There are not hard-and-fast answers, since the answers here depend greatly on your input and problem domain. A lot of the work of machine learning is the art (not science) of preparing your input, for this reason. I could give you some general ideas to think about. You have two issues: making meaningful similarities out of each of these items, and then combining them.

The city similarity sounds reasonable but really depends on your domain. Is it really the case that being in the same city means everything, and being in neighboring cities means nothing? For example does being in similarly-sized cities count for anything? In the same state? If they do your similarity should reflect that.

Education: I understand why you might use cosine similarity but that is not going to address the real problem here, which is handling different tokens that mean the same thing. You need "eng" and "engineering" to match, and "ba" and "bachelors", things like that. Once you prepare the tokens that way it might give good results.
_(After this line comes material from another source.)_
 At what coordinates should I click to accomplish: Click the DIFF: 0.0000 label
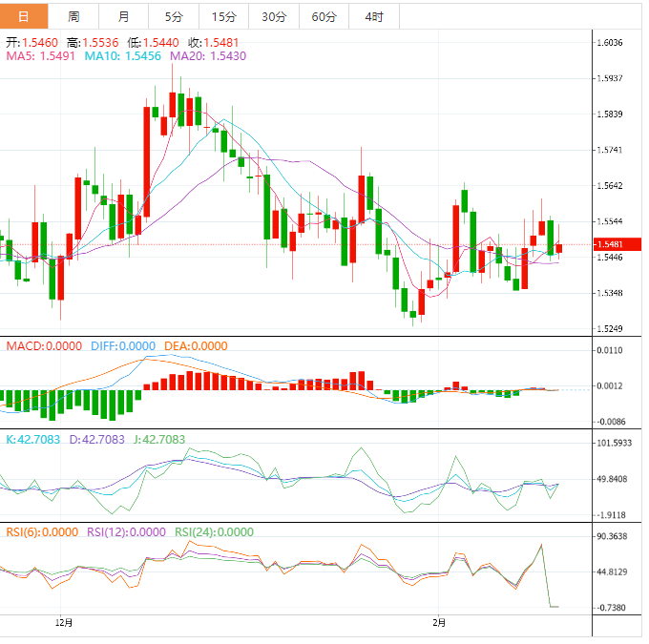pos(123,346)
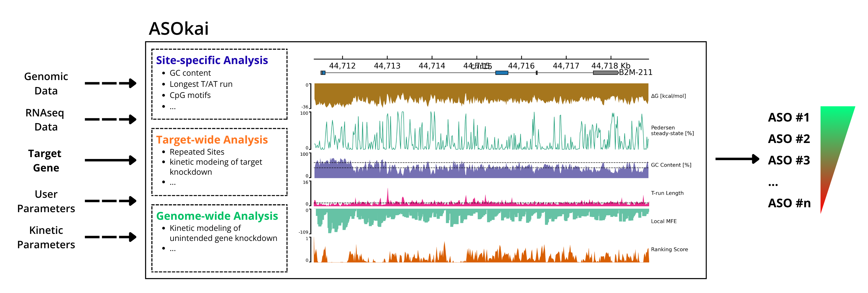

Interest: I don't think cosine will be the best choice here, try a simple tanimoto coefficient similarity (just size of intersection over size of union).

You can't just sum them, as I assume you still want a value in the range [0,1]. You could average them. That makes the assumption that the output of each of these are directly comparable, that they're the same "units" if you will. They aren't here; for example it's not as if they are probabilities.
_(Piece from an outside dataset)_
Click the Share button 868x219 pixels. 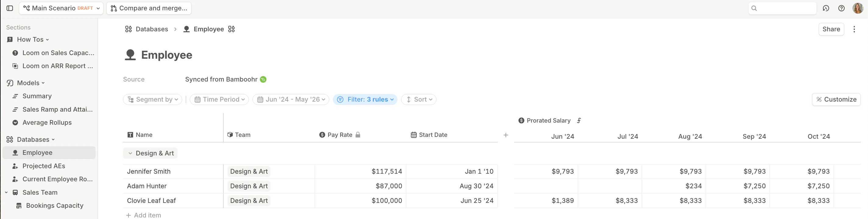pos(831,29)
It might still work OK in practice to average them, perhaps with weights. For example, being in the same city here is as important as having exactly the same interests. Is that true or should it be less important?

You can try and test different variations and weights as hopefully you have some scheme for testing against historical data. I would point you at our project, Mahout, as it has a complete framework for recommenders and evaluation.

However all these sorts of solutions are hacky and heuristic. I think you might want to take a more formal approach to feature encoding and similarities. If you're willing to buy a book and like Mahout, Mahout in Action has good coverage in the clustering chapters on how to select and encode features and then how to make one similarity out of them.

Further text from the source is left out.